# Your objective
Could you give the data that follows again exactly, without its pictures?

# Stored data
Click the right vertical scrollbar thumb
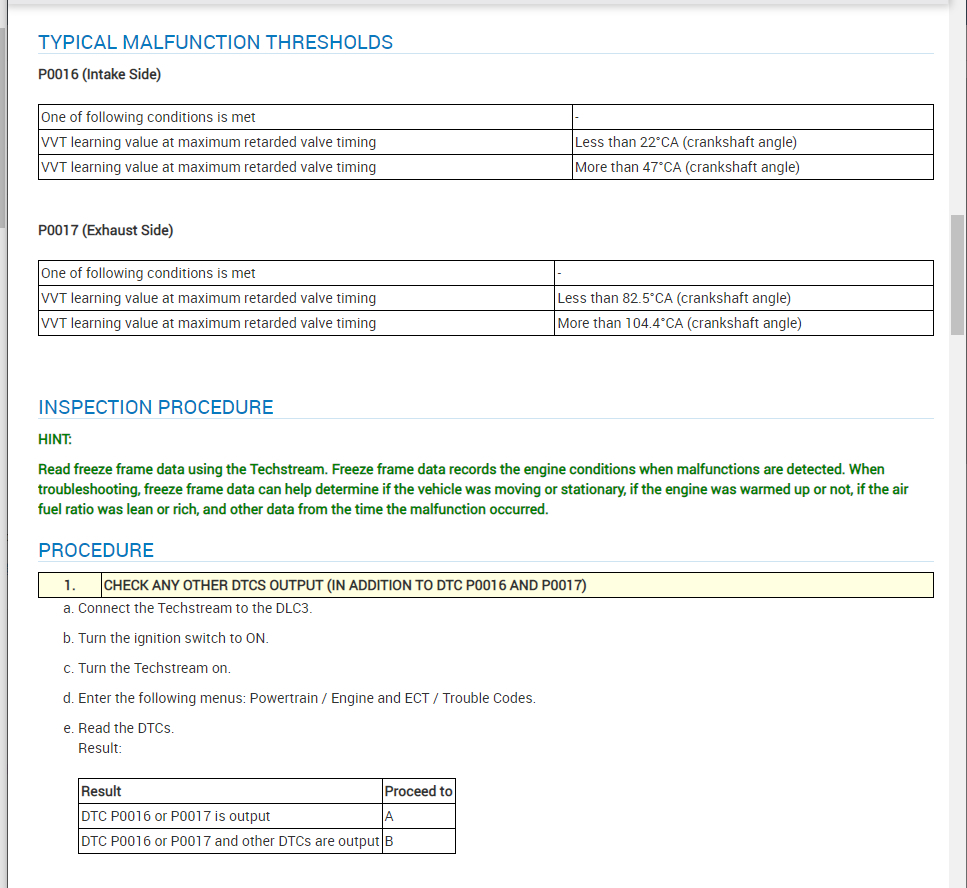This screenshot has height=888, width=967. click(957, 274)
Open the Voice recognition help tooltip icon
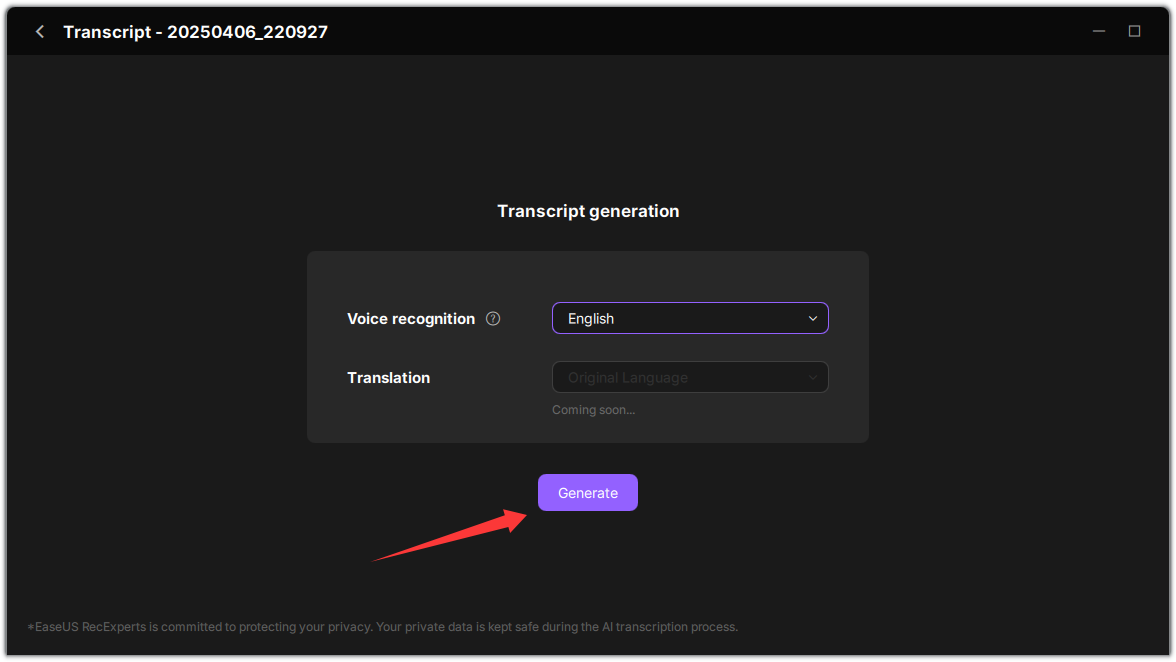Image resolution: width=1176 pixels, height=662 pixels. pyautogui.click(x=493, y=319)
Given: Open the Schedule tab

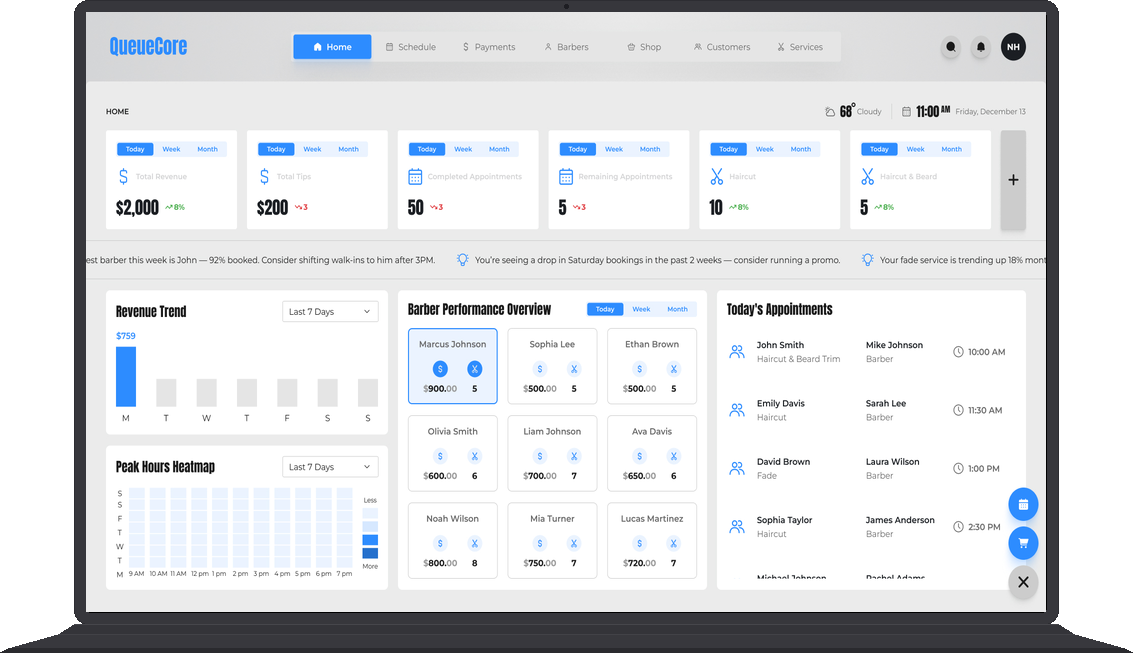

# Output below
Click the right vertical scrollbar thumb
This screenshot has height=888, width=967. click(957, 274)
Open the Voice recognition help tooltip icon
Image resolution: width=1176 pixels, height=662 pixels. pyautogui.click(x=493, y=319)
Given: Open the Schedule tab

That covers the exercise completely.